** DATA follows **

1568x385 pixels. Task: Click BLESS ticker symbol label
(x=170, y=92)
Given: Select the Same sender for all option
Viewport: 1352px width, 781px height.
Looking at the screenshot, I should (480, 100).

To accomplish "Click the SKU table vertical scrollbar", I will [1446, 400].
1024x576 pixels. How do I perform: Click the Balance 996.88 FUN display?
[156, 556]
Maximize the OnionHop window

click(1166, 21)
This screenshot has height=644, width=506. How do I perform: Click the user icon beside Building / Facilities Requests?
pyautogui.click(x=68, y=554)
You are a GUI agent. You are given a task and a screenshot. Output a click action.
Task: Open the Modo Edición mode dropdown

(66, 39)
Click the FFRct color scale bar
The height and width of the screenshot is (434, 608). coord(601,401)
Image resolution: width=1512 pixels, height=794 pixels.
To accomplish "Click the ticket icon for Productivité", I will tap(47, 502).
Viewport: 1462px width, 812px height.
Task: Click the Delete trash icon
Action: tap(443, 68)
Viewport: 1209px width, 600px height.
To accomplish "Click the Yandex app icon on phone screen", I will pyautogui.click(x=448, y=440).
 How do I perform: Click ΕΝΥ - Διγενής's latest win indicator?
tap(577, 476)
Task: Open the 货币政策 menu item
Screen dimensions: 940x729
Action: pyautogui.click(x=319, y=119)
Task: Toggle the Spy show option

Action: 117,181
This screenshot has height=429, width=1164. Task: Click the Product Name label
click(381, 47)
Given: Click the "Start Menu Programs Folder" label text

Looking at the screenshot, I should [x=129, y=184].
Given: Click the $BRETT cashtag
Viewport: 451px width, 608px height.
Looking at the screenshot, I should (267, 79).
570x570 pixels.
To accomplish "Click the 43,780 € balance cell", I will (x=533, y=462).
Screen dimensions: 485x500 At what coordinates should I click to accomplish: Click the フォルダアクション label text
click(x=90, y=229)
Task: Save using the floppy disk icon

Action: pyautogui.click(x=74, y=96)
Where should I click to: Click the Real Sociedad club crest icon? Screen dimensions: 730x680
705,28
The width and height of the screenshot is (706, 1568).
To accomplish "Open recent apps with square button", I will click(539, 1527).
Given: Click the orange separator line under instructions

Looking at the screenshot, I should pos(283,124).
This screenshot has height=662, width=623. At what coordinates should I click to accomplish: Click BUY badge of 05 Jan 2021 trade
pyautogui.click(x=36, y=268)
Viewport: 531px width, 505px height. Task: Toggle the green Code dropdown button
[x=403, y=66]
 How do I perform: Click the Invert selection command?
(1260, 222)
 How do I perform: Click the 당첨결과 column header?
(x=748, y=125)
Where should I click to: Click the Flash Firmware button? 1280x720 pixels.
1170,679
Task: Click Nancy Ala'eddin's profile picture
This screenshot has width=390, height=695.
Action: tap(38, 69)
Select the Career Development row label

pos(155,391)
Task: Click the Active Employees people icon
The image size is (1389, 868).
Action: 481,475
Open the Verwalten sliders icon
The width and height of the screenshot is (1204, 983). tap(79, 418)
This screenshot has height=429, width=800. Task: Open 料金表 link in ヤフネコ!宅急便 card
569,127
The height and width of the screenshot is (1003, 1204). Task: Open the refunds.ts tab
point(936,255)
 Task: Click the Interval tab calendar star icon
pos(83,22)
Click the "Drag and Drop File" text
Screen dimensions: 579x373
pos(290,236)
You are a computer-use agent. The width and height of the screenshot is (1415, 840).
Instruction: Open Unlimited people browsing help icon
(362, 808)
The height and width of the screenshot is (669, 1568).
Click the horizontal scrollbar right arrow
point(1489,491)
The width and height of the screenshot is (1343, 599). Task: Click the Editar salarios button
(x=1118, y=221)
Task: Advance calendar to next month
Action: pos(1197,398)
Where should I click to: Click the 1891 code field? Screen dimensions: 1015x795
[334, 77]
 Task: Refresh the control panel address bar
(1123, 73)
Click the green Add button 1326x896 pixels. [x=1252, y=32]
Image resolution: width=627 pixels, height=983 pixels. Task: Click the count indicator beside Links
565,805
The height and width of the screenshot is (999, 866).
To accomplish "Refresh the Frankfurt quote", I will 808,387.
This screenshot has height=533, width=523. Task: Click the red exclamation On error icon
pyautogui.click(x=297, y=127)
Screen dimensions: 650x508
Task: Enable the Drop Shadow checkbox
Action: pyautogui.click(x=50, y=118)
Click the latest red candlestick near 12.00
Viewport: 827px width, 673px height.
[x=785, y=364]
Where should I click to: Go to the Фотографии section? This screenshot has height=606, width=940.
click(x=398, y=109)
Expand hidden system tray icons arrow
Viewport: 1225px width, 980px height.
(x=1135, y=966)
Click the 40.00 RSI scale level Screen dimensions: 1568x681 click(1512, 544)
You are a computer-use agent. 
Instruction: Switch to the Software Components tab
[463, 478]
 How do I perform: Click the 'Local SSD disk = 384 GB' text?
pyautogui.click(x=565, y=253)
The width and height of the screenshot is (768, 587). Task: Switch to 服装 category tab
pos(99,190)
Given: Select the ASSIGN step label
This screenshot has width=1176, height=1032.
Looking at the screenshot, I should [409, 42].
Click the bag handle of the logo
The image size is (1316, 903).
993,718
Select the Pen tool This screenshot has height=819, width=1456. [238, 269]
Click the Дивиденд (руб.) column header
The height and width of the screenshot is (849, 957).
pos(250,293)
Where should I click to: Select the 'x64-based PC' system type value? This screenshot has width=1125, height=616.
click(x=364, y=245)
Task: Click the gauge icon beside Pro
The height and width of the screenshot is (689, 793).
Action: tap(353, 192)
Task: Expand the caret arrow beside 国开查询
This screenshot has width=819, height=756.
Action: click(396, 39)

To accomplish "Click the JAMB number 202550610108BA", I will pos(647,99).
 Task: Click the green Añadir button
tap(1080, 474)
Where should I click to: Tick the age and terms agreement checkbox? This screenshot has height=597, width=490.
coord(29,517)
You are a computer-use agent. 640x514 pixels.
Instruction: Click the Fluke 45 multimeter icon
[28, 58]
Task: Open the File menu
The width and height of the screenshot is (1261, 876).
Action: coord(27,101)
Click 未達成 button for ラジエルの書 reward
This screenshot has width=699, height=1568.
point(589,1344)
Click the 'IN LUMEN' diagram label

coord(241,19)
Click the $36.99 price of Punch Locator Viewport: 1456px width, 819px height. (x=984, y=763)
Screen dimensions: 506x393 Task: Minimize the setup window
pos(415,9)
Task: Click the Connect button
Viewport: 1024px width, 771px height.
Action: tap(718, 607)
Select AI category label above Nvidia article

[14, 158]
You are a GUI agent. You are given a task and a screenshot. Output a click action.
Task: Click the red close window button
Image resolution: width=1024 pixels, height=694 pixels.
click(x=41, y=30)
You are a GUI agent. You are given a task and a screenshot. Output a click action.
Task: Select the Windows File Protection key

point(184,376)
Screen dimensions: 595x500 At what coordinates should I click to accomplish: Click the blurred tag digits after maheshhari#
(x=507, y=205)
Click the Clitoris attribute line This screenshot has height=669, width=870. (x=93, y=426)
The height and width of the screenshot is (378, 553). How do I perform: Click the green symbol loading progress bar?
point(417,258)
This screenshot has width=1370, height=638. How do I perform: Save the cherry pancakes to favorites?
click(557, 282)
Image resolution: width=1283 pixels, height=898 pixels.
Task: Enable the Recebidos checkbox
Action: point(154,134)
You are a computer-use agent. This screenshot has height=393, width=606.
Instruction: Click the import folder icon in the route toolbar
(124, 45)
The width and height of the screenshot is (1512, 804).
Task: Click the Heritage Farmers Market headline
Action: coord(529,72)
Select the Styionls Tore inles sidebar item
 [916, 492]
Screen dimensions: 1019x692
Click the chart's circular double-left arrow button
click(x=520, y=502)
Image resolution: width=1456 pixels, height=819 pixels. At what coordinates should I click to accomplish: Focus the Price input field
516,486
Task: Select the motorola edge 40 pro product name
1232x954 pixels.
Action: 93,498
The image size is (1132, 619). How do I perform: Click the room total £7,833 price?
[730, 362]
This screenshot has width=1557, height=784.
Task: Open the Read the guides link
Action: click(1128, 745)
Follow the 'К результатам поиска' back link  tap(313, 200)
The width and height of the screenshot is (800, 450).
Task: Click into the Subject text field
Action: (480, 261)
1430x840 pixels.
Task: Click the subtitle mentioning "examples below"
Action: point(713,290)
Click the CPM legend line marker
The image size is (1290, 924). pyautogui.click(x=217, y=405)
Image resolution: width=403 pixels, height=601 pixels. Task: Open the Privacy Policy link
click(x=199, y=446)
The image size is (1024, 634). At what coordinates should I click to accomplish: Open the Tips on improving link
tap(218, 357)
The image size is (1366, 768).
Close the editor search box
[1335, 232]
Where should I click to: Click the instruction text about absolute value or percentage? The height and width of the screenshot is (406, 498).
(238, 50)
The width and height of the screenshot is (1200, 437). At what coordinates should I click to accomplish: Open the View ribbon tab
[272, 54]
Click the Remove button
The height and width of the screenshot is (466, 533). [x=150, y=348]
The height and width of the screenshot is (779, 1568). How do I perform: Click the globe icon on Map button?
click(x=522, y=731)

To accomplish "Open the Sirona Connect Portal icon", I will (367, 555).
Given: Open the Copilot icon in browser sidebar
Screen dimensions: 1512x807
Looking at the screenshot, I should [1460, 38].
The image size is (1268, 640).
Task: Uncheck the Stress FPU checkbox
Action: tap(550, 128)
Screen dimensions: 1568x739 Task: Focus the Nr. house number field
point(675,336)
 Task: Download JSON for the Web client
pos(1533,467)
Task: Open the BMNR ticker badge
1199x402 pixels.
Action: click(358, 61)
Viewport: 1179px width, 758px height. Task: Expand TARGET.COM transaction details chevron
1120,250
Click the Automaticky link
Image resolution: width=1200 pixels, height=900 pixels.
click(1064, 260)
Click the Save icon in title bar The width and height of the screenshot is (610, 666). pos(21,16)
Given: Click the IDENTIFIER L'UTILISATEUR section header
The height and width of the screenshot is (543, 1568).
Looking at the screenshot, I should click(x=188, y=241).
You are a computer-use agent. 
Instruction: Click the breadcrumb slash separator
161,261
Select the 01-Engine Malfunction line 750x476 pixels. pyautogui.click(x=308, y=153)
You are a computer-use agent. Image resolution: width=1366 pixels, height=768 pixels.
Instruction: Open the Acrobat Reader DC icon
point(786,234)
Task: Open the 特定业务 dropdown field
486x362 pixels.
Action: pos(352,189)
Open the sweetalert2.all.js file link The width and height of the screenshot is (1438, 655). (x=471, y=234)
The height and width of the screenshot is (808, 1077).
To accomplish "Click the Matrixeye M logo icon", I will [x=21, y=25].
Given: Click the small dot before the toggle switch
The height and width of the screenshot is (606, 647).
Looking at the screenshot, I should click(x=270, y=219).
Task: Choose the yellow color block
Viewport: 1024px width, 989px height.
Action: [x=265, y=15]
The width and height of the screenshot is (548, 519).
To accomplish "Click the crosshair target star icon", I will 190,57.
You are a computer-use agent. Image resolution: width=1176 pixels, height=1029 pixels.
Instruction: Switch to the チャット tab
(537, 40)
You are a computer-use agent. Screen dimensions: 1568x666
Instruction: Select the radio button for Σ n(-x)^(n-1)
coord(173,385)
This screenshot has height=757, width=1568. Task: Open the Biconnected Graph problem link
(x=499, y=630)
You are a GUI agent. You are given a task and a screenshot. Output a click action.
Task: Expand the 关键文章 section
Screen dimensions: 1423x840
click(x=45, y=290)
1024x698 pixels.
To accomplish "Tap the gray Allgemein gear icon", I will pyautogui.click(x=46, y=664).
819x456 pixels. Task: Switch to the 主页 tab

** End of DATA **

▶ **ASSIGNED TASK**
Only the lines from the one with "The width and height of the screenshot is (548, 519)." through the final line above belong in the answer, each reproduced word for word.

▶ **RESPONSE**
The width and height of the screenshot is (548, 519).
To accomplish "Click the crosshair target star icon", I will 190,57.
You are a computer-use agent. Image resolution: width=1176 pixels, height=1029 pixels.
Instruction: Switch to the チャット tab
(537, 40)
You are a computer-use agent. Screen dimensions: 1568x666
Instruction: Select the radio button for Σ n(-x)^(n-1)
coord(173,385)
This screenshot has height=757, width=1568. Task: Open the Biconnected Graph problem link
(x=499, y=630)
You are a GUI agent. You are given a task and a screenshot. Output a click action.
Task: Expand the 关键文章 section
Screen dimensions: 1423x840
click(x=45, y=290)
1024x698 pixels.
To accomplish "Tap the gray Allgemein gear icon", I will pyautogui.click(x=46, y=664).
819x456 pixels. Task: Switch to the 主页 tab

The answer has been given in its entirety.